Kira Rasmussen '17 and Jacqueline Sullivan '17 are waiting for the chemical mixture they’ve just heated to 105 degrees to cool. Their test tubes are snug in ice baths to speed the process. Rasmussen, an animal science/pre-vet major, and Sullivan, a zoology and Spanish double major, are two of about two dozen undergraduates measuring and mixing and purifying their way through an organic chemistry lab in Parsons Hall on a recent afternoon.
“They’re creating a chemiluminescent reaction,” says Peter Frank, a chemistry Ph.D. candidate and one of two teaching assistants in this lab. “Basically they’re using chemistry to create light, similar to what fireflies do" when they light up during bioluminescence.
The experiment is designed to teach the class of mostly sophomores about nucleophilic substitution reactions and the relationship between fluorescein structure and the color of light produced.
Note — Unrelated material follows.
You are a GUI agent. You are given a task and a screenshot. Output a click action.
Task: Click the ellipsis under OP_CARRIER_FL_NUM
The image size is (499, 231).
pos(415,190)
Once their test tubes have cooled to room temperature, they’ll filter the contents, draining the liquid and leaving behind the crystals, which they’ll recrystallize to further purify. Later, they’ll add more chemicals that, if all goes well, will bring about a spectacular fluorescent light show under their lab hoods.
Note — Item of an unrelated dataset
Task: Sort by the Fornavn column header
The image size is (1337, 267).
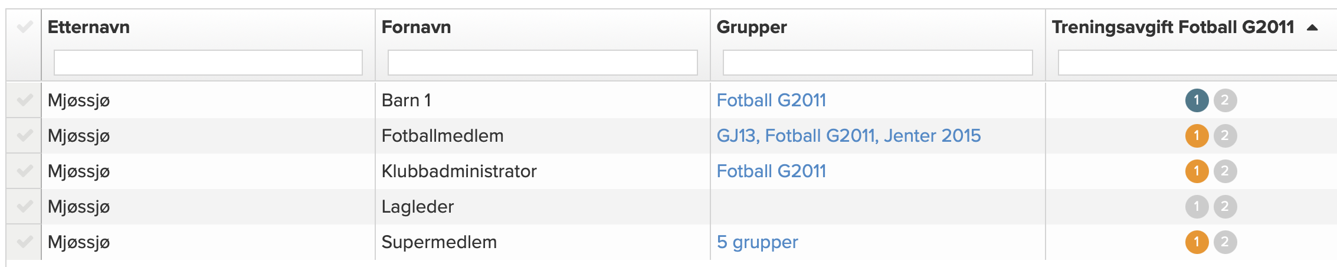Action: point(416,27)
Basically, they’re experimenting with the chemistry behind glow sticks — the fluorescent wands and bobbles you see at concerts — says graduate student Hao Geng, the other teaching assistant in the lab.
Professor Thomas Harris says the experiment has a lot of good chemistry. “We can talk about things like color ... and excited states. We can relate it to why you get light out of a fluorescent or incandescent bulb. From this one experiment we can talk about a lot of things.
“Plus, it’s a lot of fun,” Harris says.
In fact, “fun” is one of the goals of this experiment, which brings the concepts covered during the course of the semester into a colorful culmination.
Every scientist knows the reality of lab work is that things don’t always go as planned.
[UNH Organic Chemistry Lab]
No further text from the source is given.